Were the effects of these appliances limited to the persons actually using them such an inquiry would not be worth making. Commemoration odes will never be composed by dictation, — Paradise Lost to the contrary,— nor will the great pulpit orator prepare his anniversary sermons, having in view their transmission by submarine cable. However generally modern novelists and playwrights may avail themselves of the assistance of a stenographer, it seems certain that the saner and nobler literature of the world will always be written in more deliberate, and perhaps old-fashioned ways, by mechanical methods in which there has been little change from Chaucer to Kipling.
But, unfortunately, no man writes to himself alone. The makers of the popular vocabulary decree to a great extent the words which the recluse of the cloister must select. If the typewriter and the telegraph, for mechanical reasons purely, are encouraging certain words, certain arrangements of phrases, and a different dependence on punctuation, such an influence is a stone whose ripples, once set in motion, wash every shore of the sea of literature. Every rhetorician hastens to acknowledge that the most he can hope to do by his art is to reflect the best usage of the day, of which he is little more than an observer.

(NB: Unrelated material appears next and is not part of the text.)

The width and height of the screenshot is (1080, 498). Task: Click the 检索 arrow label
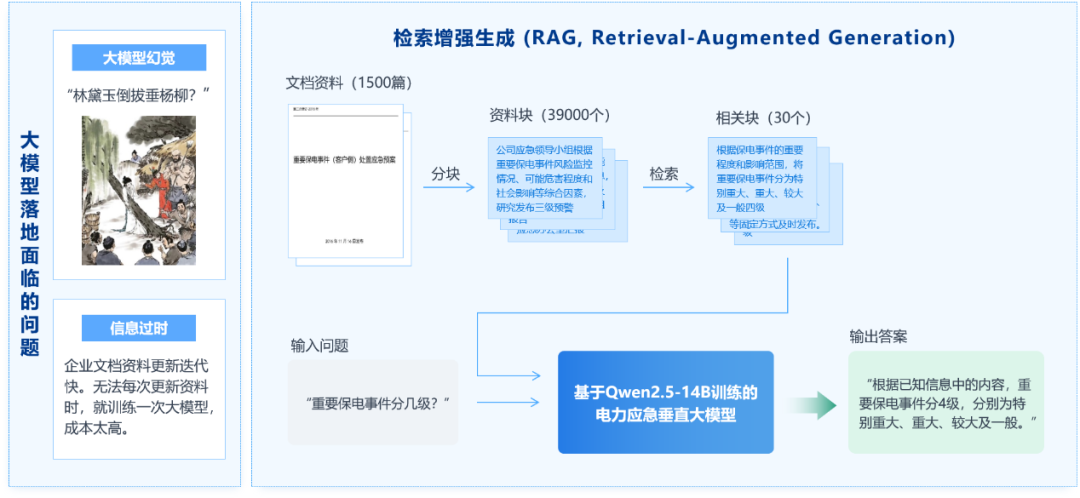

Granting, then, that the only effects of these mechanical agencies worth noticing come from their reflex relation to popular habits of expression, I purpose to trace some of the influences which the telegraph exercises in the choice of words and in rhetorical forms. A similar study of the various schemes of abbreviated writing derives an added importance from the fact that a universal shorthand has long been one of the dreams of orthographic reformers. While the immediate realization of this need not be feared, who can safely assert that some system may not suddenly be flashed before the public so simple and complete as to compel the attention of an utilitarian age ? The effects upon literary style of all existing shorthands permit of accurate analysis. I shall also advert to some of the effects of the dictation habit which the typewriting machines have brought into vogue, to the inevitable failure of the graphophone as an agency of composition; and, incidently, chiefly as an illustration of how mechanical trifles are modifying modern English, I shall allude to some of the not inconsiderable effects of the newspaper headline.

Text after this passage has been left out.